__Data shown__
---------------
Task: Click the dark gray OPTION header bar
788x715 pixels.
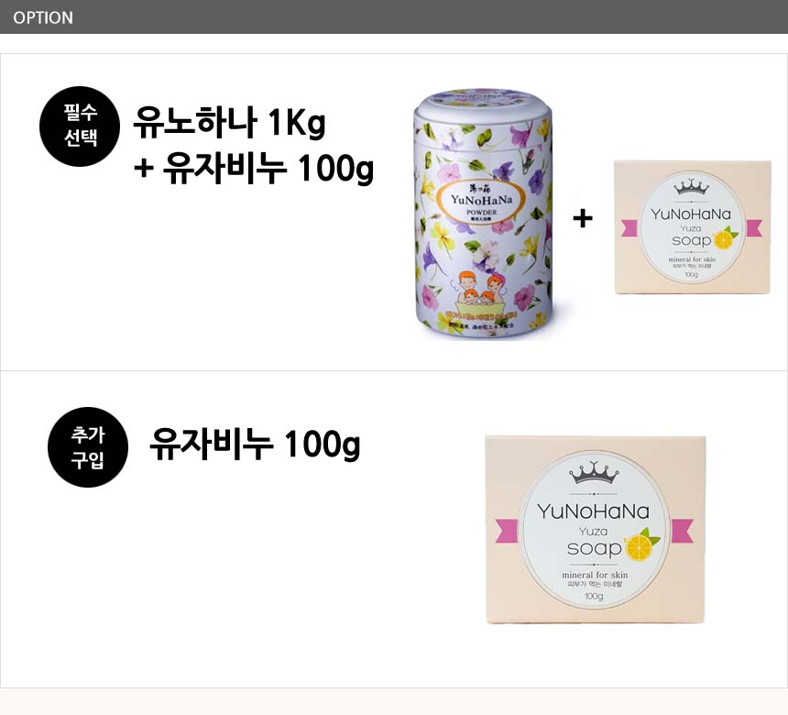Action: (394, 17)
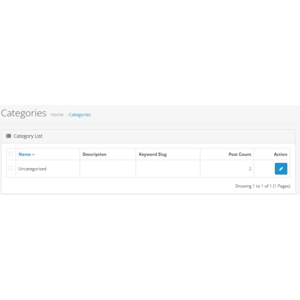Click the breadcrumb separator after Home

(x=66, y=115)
---------------
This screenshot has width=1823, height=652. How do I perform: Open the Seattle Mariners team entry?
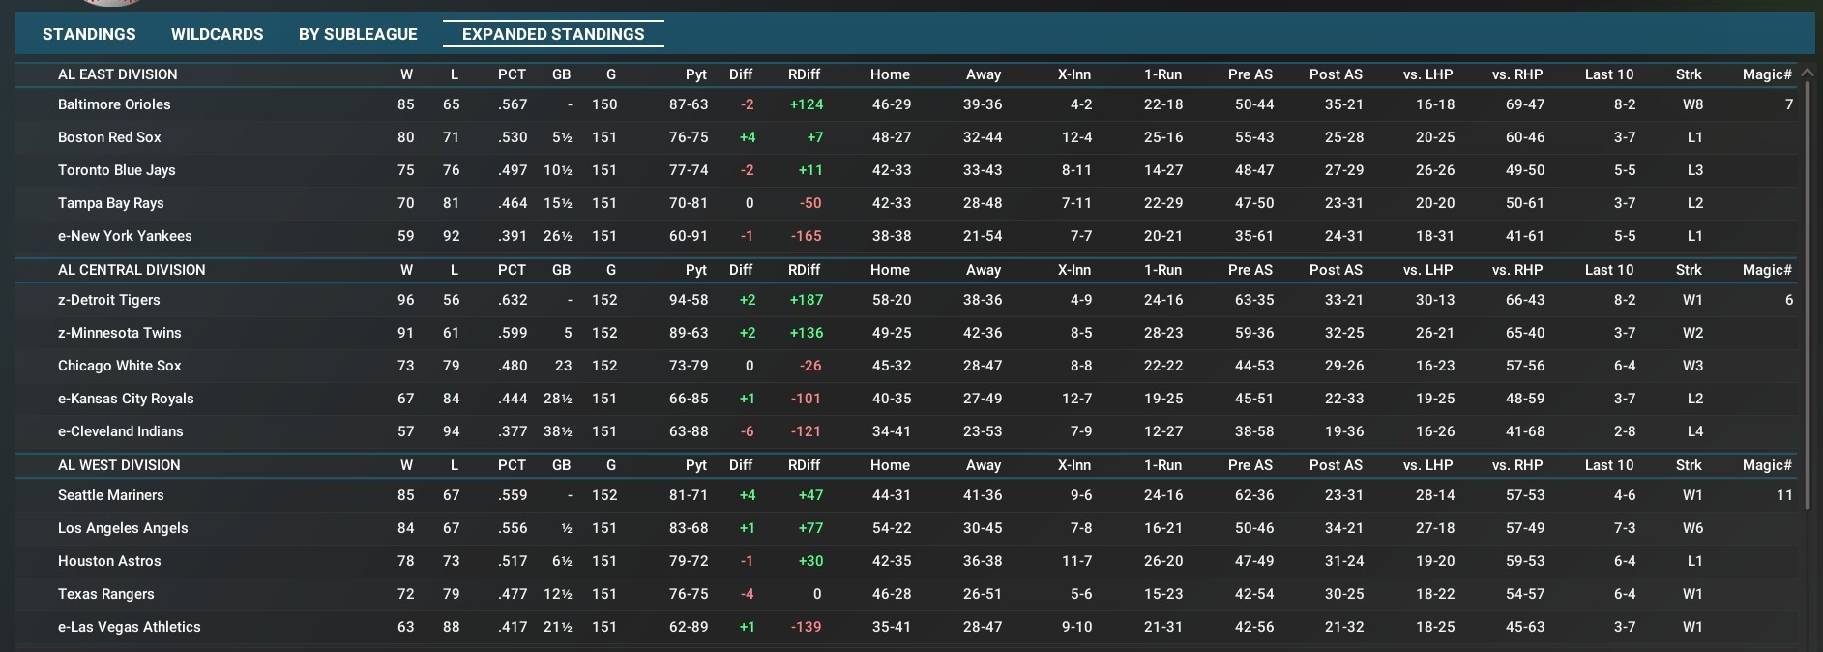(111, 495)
---------------
__Exercise brief__
Reproduce the data verbatim, beginning at the line containing "Task: Click the dark gray OPTION header bar" and ending after the line containing "(x=66, y=115)", with the pictures omitted.

__Final result__
Task: Click the dark gray OPTION header bar
788x715 pixels.
Action: (394, 17)
Click the breadcrumb separator after Home

(x=66, y=115)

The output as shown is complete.